◆ Directive ◆
Substitute "taxík" for "taxi" in the items from the line containing "1 (16, 811)" up to and including the line containing "kritika [kritika (1 položka)] (7, 894)", and give those lines again with nothing else altered.

[Pointing records for screenshots and pages]
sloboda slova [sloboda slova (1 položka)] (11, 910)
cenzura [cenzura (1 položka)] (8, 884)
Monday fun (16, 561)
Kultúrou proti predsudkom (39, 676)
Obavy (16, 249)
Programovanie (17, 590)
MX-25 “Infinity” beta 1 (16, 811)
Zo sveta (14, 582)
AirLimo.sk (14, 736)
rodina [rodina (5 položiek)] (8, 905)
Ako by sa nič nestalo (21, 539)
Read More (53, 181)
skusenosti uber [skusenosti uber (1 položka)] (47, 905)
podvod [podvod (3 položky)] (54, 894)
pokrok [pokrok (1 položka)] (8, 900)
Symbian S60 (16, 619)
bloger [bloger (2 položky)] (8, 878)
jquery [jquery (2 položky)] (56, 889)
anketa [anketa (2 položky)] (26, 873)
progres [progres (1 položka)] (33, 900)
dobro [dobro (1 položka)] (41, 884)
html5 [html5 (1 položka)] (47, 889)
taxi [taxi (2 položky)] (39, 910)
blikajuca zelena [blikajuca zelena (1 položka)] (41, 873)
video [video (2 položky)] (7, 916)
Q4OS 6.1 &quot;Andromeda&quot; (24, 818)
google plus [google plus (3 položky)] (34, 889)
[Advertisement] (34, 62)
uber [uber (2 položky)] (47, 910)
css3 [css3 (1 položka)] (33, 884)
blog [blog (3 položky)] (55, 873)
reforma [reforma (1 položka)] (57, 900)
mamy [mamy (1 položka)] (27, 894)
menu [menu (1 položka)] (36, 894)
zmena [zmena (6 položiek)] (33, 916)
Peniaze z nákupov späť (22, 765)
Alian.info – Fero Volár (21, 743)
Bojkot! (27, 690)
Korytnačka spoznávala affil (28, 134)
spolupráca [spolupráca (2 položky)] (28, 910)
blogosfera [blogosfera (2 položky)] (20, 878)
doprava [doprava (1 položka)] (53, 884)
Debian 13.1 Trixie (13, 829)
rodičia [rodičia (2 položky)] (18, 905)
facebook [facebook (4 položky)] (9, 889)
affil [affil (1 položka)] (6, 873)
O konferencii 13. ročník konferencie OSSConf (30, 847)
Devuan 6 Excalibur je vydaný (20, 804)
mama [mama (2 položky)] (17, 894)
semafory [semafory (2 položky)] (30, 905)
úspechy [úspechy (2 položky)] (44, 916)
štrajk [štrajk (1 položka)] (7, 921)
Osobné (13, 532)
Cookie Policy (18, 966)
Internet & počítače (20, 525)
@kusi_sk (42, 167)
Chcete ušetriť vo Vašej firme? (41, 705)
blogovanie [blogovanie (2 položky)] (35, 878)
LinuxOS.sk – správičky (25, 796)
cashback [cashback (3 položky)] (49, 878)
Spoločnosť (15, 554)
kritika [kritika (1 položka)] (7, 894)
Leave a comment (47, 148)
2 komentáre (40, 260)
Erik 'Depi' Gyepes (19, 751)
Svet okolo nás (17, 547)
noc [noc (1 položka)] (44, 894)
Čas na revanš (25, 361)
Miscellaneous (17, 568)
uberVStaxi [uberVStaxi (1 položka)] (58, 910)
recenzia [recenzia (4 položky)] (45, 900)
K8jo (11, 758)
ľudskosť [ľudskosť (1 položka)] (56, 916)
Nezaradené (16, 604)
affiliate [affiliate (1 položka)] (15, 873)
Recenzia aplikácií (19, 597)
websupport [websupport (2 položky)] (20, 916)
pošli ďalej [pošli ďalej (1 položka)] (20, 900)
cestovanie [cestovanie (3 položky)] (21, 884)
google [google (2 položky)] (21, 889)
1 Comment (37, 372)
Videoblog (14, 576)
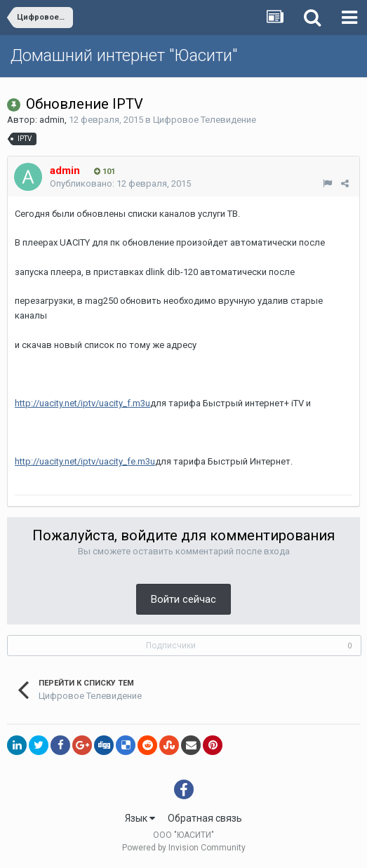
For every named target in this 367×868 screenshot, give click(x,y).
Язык (140, 818)
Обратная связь (205, 818)
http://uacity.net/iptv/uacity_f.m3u (82, 403)
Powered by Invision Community (184, 848)
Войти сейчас (183, 599)
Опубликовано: (120, 183)
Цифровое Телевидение (204, 119)
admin (52, 119)
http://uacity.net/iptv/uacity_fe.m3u (85, 461)
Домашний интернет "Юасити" (124, 55)
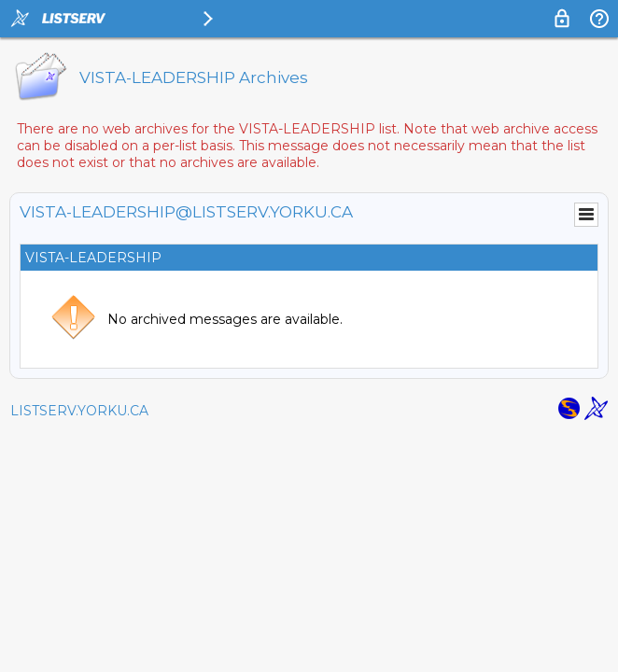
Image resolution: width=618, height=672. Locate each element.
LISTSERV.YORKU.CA (79, 411)
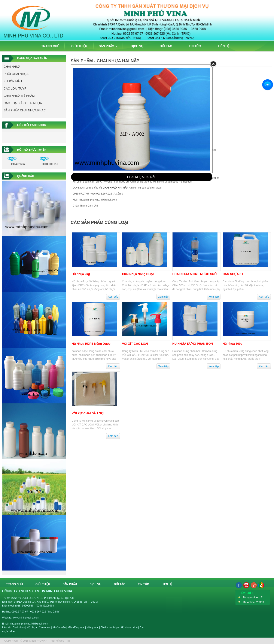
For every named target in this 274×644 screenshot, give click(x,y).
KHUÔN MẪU (13, 81)
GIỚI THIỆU (79, 46)
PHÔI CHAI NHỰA (16, 74)
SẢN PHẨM (108, 46)
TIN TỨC (195, 46)
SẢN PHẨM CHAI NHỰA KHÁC (25, 110)
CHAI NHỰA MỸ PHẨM (19, 96)
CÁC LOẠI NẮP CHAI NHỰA (23, 103)
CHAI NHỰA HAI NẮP (142, 177)
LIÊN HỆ (224, 46)
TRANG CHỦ (50, 46)
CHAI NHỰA (12, 66)
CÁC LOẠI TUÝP (15, 88)
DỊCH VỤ (137, 46)
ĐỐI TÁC (166, 46)
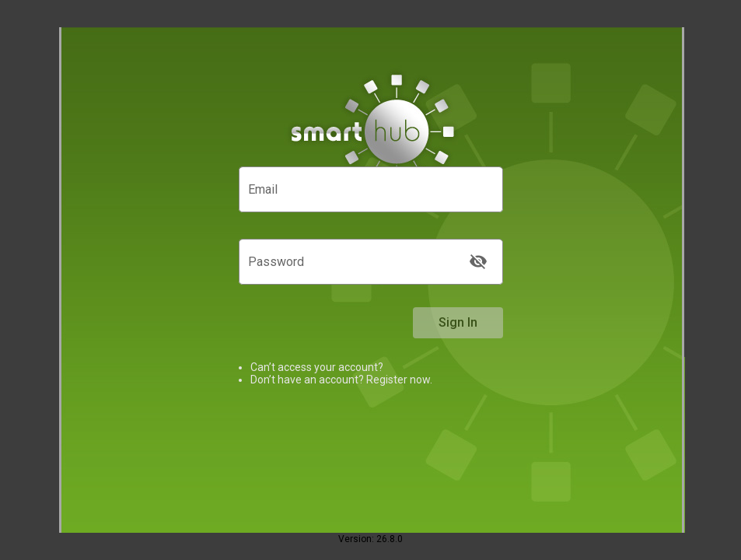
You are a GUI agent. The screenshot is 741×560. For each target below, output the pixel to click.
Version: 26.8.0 (370, 539)
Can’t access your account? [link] (316, 367)
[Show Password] (478, 261)
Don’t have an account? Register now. (341, 380)
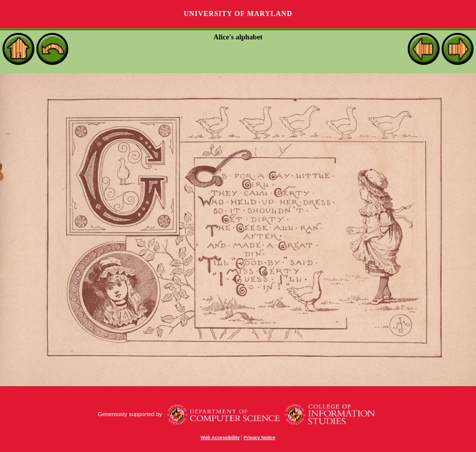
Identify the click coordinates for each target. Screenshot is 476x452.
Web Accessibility (220, 438)
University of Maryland (238, 13)
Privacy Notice (260, 438)
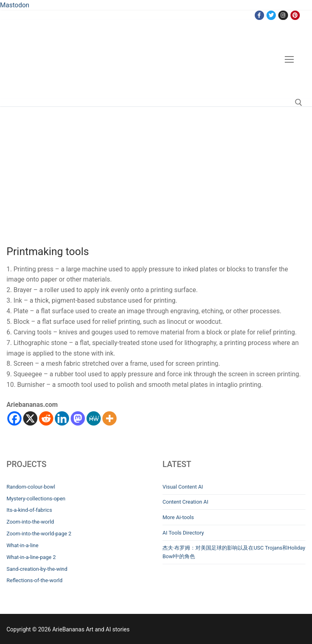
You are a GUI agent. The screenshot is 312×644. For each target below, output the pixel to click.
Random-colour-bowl (31, 487)
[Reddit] (46, 418)
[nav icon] (289, 59)
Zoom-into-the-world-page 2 (39, 533)
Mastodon (15, 5)
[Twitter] (271, 15)
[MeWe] (93, 418)
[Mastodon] (78, 418)
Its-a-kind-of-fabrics (29, 510)
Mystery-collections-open (36, 498)
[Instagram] (283, 15)
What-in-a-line (22, 545)
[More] (109, 418)
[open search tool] (299, 103)
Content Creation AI (185, 502)
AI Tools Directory (183, 533)
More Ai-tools (178, 517)
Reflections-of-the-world (35, 580)
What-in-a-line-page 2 (31, 557)
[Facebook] (259, 15)
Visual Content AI (183, 487)
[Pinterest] (295, 15)
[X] (30, 418)
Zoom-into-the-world (30, 522)
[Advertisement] (156, 167)
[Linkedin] (62, 418)
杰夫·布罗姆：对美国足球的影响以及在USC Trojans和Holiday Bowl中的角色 (234, 552)
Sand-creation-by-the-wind (37, 569)
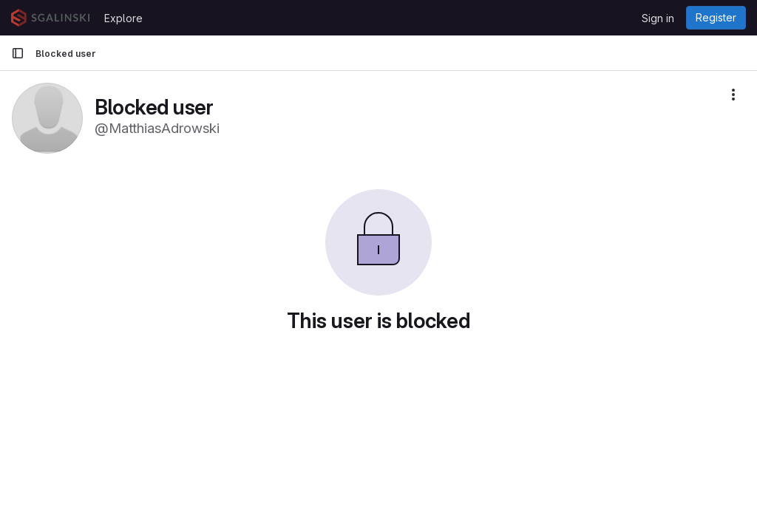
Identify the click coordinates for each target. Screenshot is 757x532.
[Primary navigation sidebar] (18, 53)
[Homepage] (50, 18)
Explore (123, 18)
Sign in (658, 18)
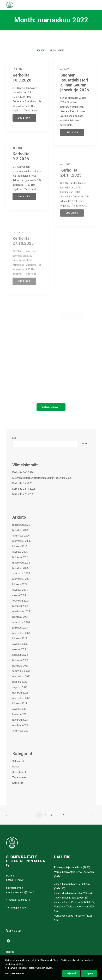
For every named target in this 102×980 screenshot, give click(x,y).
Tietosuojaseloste (16, 908)
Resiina (10, 952)
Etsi (14, 438)
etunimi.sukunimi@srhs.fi (20, 892)
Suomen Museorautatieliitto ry (23, 961)
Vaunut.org (12, 956)
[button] (94, 5)
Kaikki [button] (41, 51)
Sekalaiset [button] (57, 51)
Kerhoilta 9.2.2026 (21, 169)
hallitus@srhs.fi (14, 888)
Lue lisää (24, 118)
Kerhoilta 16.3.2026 (22, 78)
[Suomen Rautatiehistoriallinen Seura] (27, 5)
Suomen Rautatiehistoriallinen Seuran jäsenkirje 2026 (75, 83)
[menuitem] (41, 51)
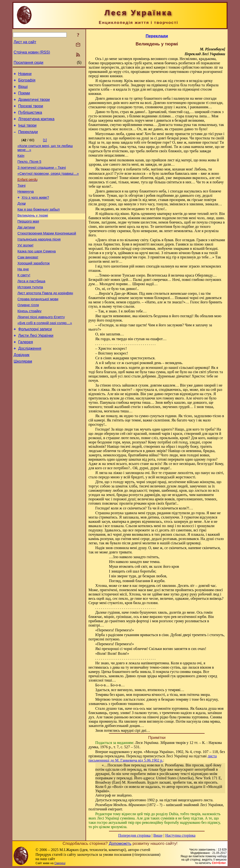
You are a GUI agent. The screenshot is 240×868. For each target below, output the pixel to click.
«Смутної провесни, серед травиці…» (48, 184)
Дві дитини (26, 244)
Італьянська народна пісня (39, 258)
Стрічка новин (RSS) (32, 52)
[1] (45, 147)
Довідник (21, 387)
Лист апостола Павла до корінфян (45, 318)
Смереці (60, 863)
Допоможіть (120, 843)
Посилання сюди (28, 62)
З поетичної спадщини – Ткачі (41, 178)
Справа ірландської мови (38, 325)
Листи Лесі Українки (36, 366)
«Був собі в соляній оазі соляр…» (44, 351)
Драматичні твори (34, 103)
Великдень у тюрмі (33, 231)
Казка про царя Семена (36, 271)
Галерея (25, 373)
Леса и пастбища (31, 305)
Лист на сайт (25, 42)
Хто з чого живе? (35, 211)
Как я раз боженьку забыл (38, 224)
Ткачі (22, 197)
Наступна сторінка (180, 835)
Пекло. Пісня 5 (29, 171)
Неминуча (26, 204)
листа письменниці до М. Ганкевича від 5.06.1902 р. (152, 758)
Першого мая (28, 238)
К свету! (24, 298)
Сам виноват (28, 278)
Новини (25, 74)
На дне (23, 291)
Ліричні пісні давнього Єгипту (41, 345)
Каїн (21, 164)
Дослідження (30, 380)
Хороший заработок (34, 285)
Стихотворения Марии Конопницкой (47, 251)
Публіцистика (30, 118)
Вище (158, 835)
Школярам (23, 394)
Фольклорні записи (35, 359)
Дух (22, 218)
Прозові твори (31, 110)
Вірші (23, 89)
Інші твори (27, 132)
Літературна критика (36, 125)
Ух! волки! (25, 265)
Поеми (24, 96)
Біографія (27, 82)
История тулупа (30, 311)
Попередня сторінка (134, 835)
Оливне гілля (28, 332)
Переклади (28, 139)
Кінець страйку (29, 338)
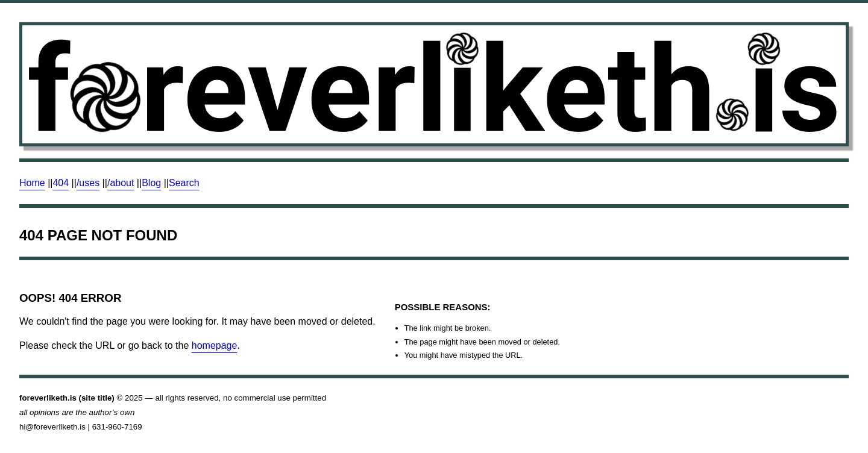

◆ Solved exercise ◆
MX-25 “Infinity” beta 1 (16, 811)
Zo sveta (14, 582)
AirLimo.sk (14, 736)
rodina [rodina (5 položiek)] (8, 905)
Ako by sa nič nestalo (21, 539)
Read More (53, 181)
skusenosti uber [skusenosti uber (1 položka)] (47, 905)
podvod [podvod (3 položky)] (54, 894)
pokrok [pokrok (1 položka)] (8, 900)
Symbian S60 (16, 619)
bloger [bloger (2 položky)] (8, 878)
jquery [jquery (2 položky)] (56, 889)
anketa [anketa (2 položky)] (26, 873)
progres [progres (1 položka)] (33, 900)
dobro [dobro (1 položka)] (41, 884)
html5 [html5 (1 položka)] (47, 889)
taxík [taxík (2 položky)] (39, 910)
blikajuca zelena [blikajuca zelena (1 položka)] (41, 873)
video [video (2 položky)] (7, 916)
Q4OS 6.1 &quot;Andromeda&quot; (24, 818)
google plus [google plus (3 položky)] (34, 889)
[Advertisement] (34, 62)
uber [uber (2 položky)] (47, 910)
css3 [css3 (1 položka)] (33, 884)
blog [blog (3 položky)] (55, 873)
reforma [reforma (1 položka)] (57, 900)
mamy [mamy (1 položka)] (27, 894)
menu [menu (1 položka)] (36, 894)
zmena [zmena (6 položiek)] (33, 916)
Peniaze z nákupov späť (22, 765)
Alian.info – Fero Volár (21, 743)
Bojkot! (27, 690)
Korytnačka spoznávala affil (28, 134)
spolupráca [spolupráca (2 položky)] (28, 910)
blogosfera [blogosfera (2 položky)] (20, 878)
doprava [doprava (1 položka)] (53, 884)
Debian 13.1 Trixie (13, 829)
rodičia [rodičia (2 položky)] (18, 905)
facebook [facebook (4 položky)] (9, 889)
affil [affil (1 položka)] (6, 873)
O konferencii 13. ročník konferencie OSSConf (30, 847)
Devuan 6 Excalibur je vydaný (20, 804)
mama [mama (2 položky)] (17, 894)
semafory [semafory (2 položky)] (30, 905)
úspechy [úspechy (2 položky)] (44, 916)
štrajk [štrajk (1 položka)] (7, 921)
Osobné (13, 532)
Cookie Policy (18, 966)
Internet & počítače (20, 525)
@kusi_sk (42, 167)
Chcete ušetriť vo Vašej firme? (41, 705)
blogovanie [blogovanie (2 položky)] (35, 878)
LinuxOS.sk – správičky (25, 796)
cashback [cashback (3 položky)] (49, 878)
Spoločnosť (15, 554)
kritika [kritika (1 položka)] (7, 894)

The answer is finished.